Мысль его кипела, холодная трезвость Андреа только подстегивала воображение. Он был убежден, что будущее принадлежит кибернетике. Могущество каждой страны будут определять не пушки, а компьютеры.
— Мы соединим американскую деловитость с русским размахом, как мечтал Ленин! Плановая советская экономика даст нам возможности, каких нет ни у одной капиталистической фирмы!
Его энтузиазм вскоре увлек и Андреа.
— Судьба наша удивительна! — доказывал Джо. — Нам невероятно повезло! Мы должны отблагодарить эту страну, она спасла нас!
Восклицательные знаки его высились, как шпили над Москвой.
Решено было посоветоваться с Владом. В результате они сочинили докладную записку, как назвал ее Влад, в ЦК партии.
Записка вызвала споры. Несколько недель она путешествовала по этажам огромного здания ЦК из кабинета в кабинет, обрастая справками, заключениями консультантов, экспертов. Что-то в ней было такое, что не позволяло ее сразу отринуть. Приложенные справки рекомендовали авторов как крупных специалистов, “связанных с американским военно-промышленным комплексом”. Слово “американским” разные читающие подчеркивали – каждый по-своему.

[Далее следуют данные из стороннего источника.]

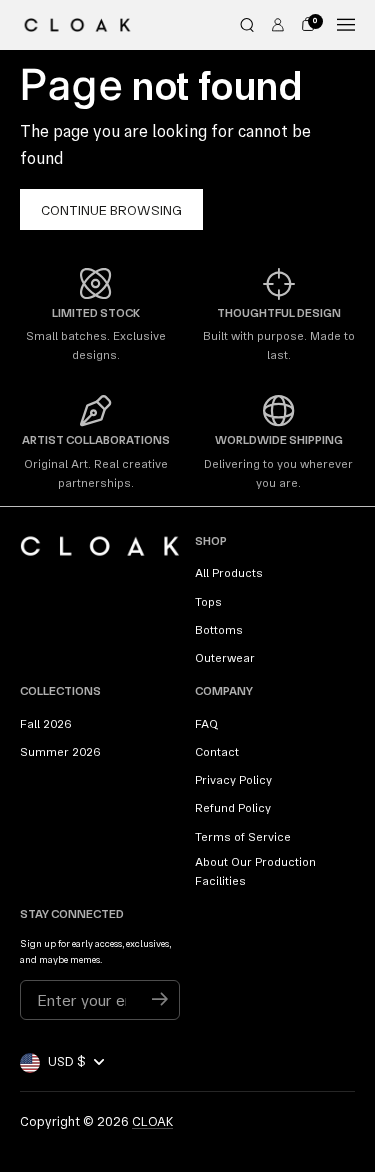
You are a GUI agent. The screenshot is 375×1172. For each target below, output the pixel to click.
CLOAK (152, 1121)
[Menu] (346, 25)
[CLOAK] (77, 25)
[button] (247, 25)
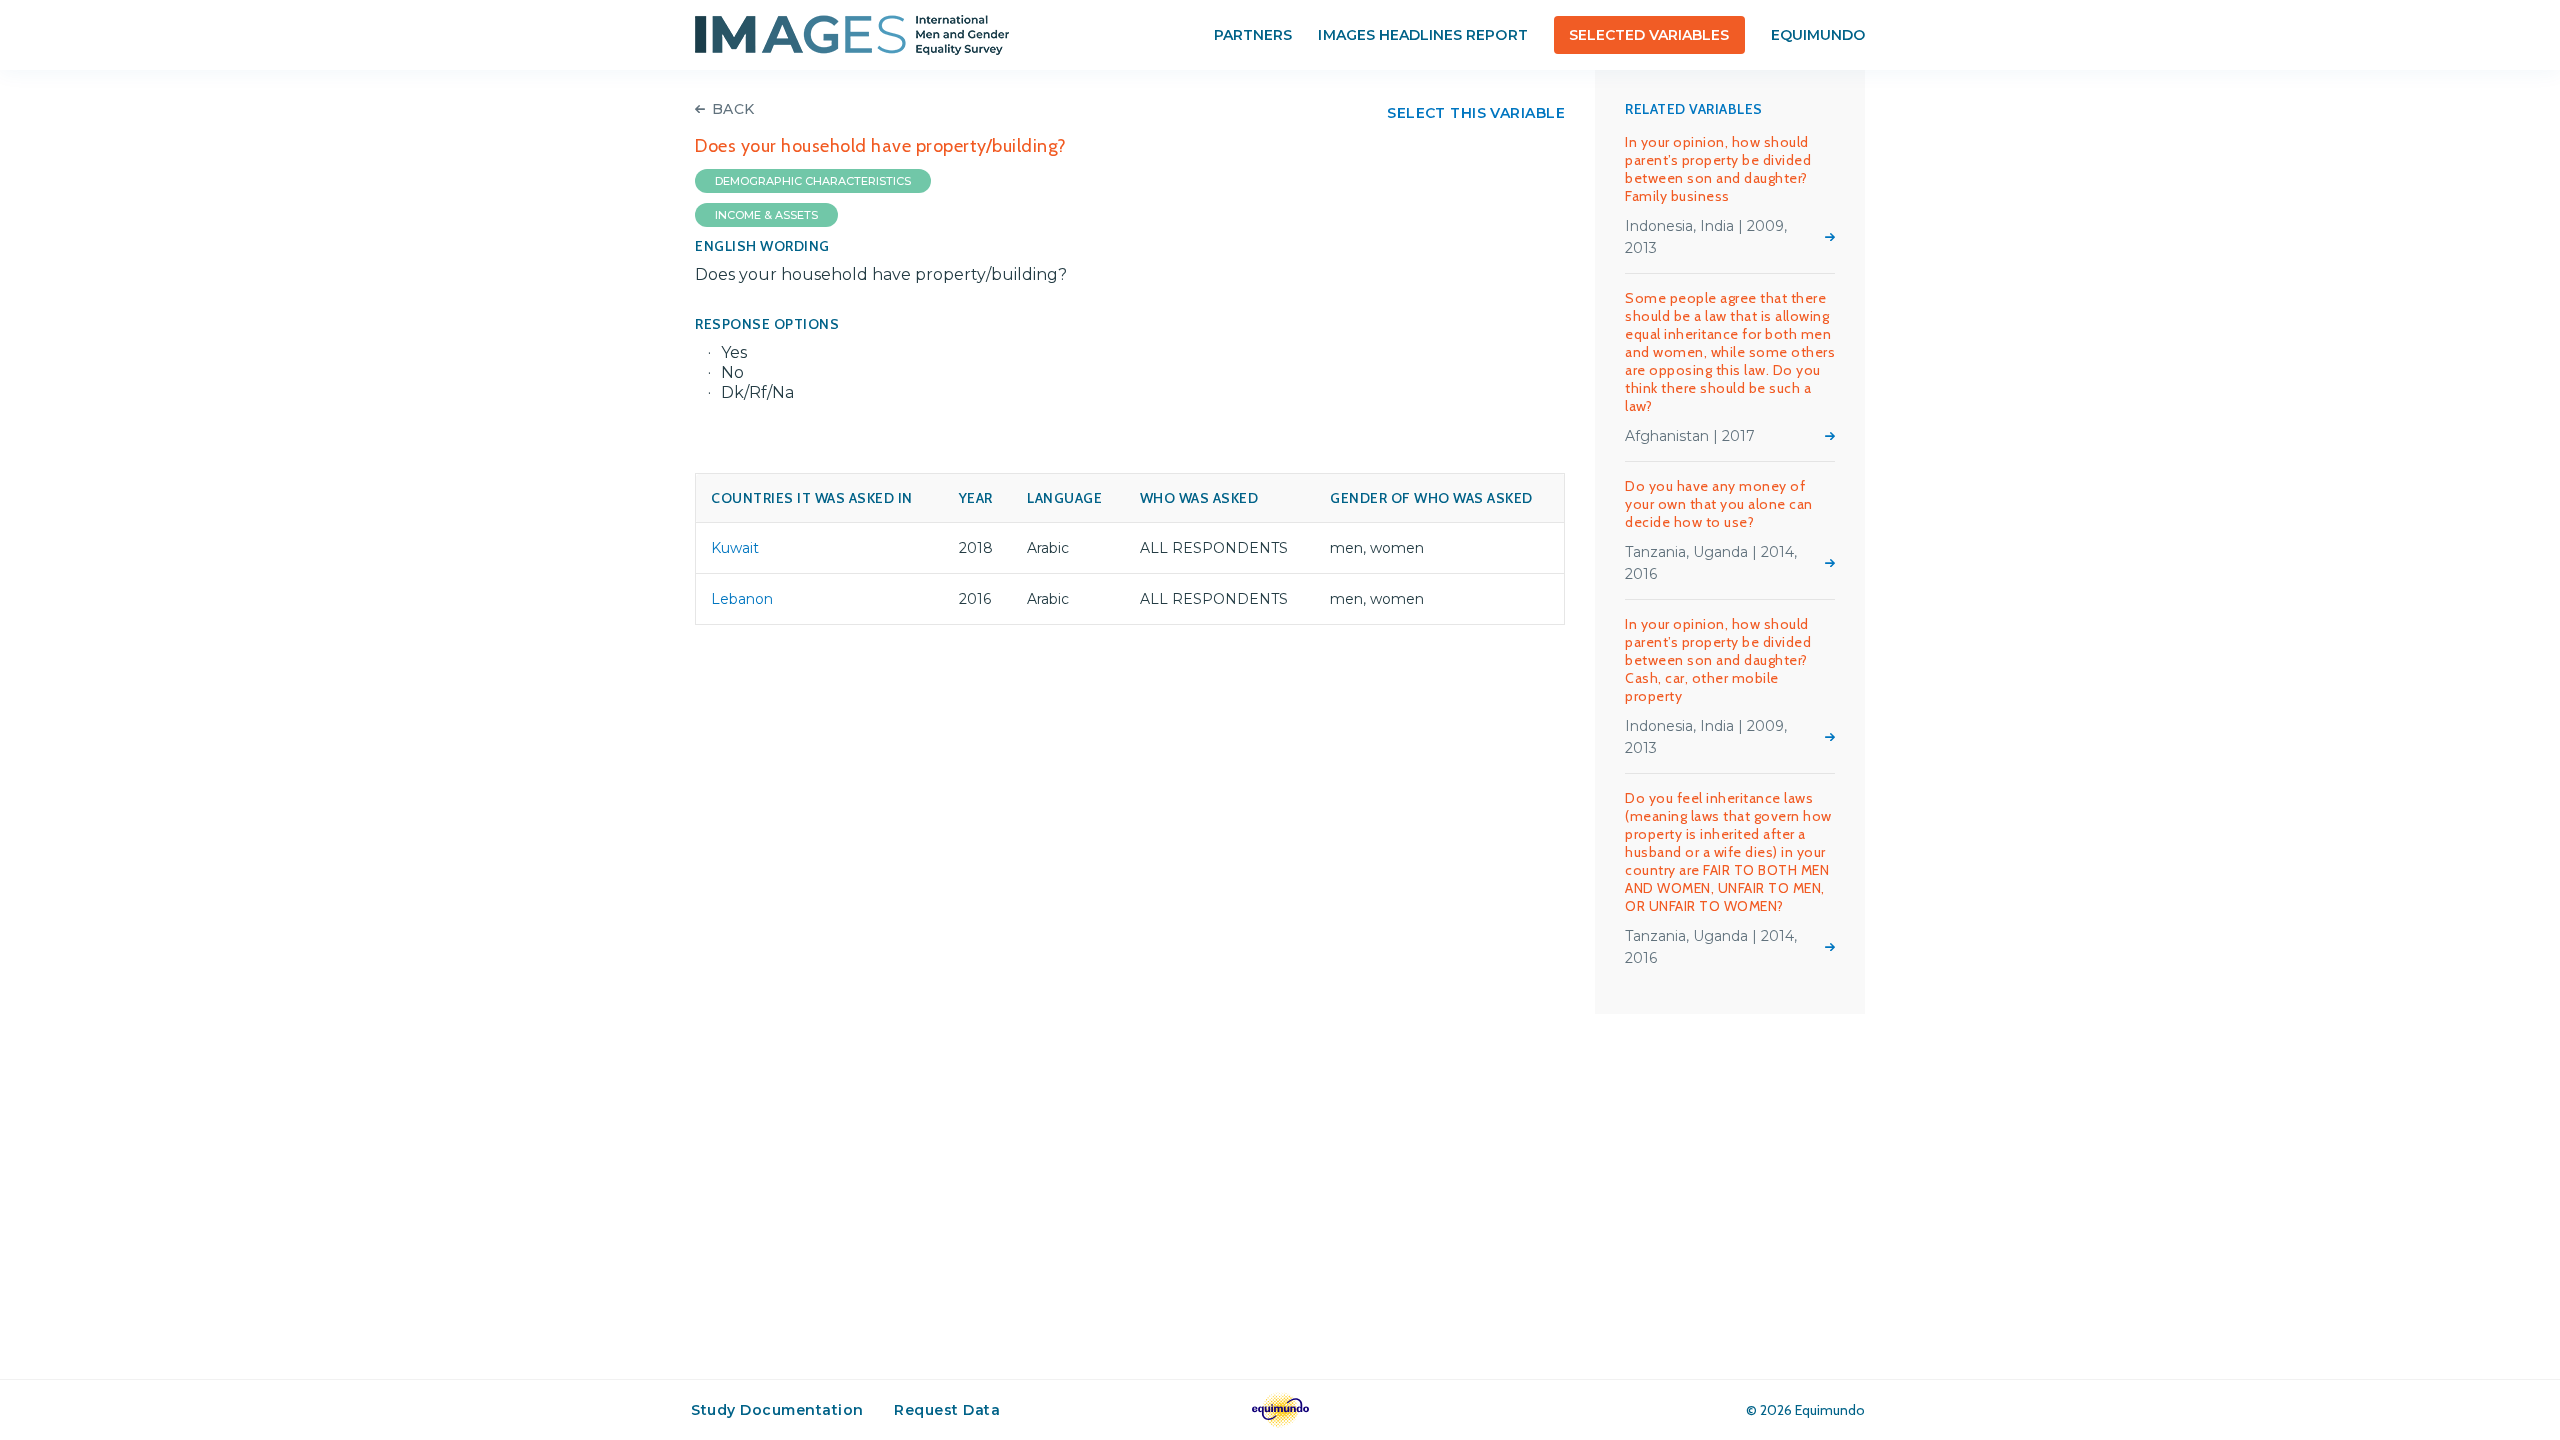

Несмотря на успехи наших атомщиков, многие здесь, в ЦК, втайне чтили американскую технику и понимали ее превосходство. Хорошо, что Влад отказался подписать эту бумагу. Его подпись испортила бы впечатление. Свой специалист, какой бы он ни был, не котировался. Помимо американского происхождения письмо смущало опытных партийных читчиков своей угрожающей уверенностью: не возьметесь за ум – останетесь в дураках, и тогда вам все припомнят, начнут искать Тяпкина-Ляпкина. На то же намекал и Влад, будучи вхож в некоторые из кабинетов.
Званий у Влада, кроме докторской степени, не было. Единственное, что он каким-то образом сумел себе заработать, была репутация еретика. В этом строжайшем учреждении его терпели и даже привечали как еретика – как специю, острую приправу к пресному потоку просителей и хлопотунов. Кроме того, этот головастик с тонкими, нежными чертами лица, с огромным лбом, с классической внешностью ученого мог мастерски ругаться, тонким писклявым голоском он запускал искуснейший мат, беззлобный орнамент, который вызывал восторг и зависть начальствующих ценителей.
В верхние кабинеты Влад направлял академиков, которым не могли отказать в приеме и которые пытались как-то отстоять “компьютерную мечту”. Хотя бы частично, помалу, по полешку, “полешко к полешку, и дровишки соберем”. Их выслушивали внимательно, иногда сочувственно, особенно военных. Военных подпирала нужда, при новых больших скоростях самолетов требовались другие способы управления, другие зенитные средства. Но и военные были не всесильны. Обычно они командовали, но тут натолкнулись на сопротивление идеологов. Связываться с идеологами опасались даже чекисты, идеологи же к тому времени уже публично предали кибернетику анафеме.
В конце концов партийное начальство зашло в тупик и предложило послушать авторов записки. Разумеется, в узком кругу. Без особых дискуссий, любопытно просто познакомиться с их взглядами несколько пошире, побеседовать в непринужденной обстановке.
До этого отзвуки происходящих схваток доносились до Джо и Андреа исключительно от Влада, а тот был немногословен. Тем более что они не знали ничего толком о шумной кампании, которая разворачивалась против кибернетики.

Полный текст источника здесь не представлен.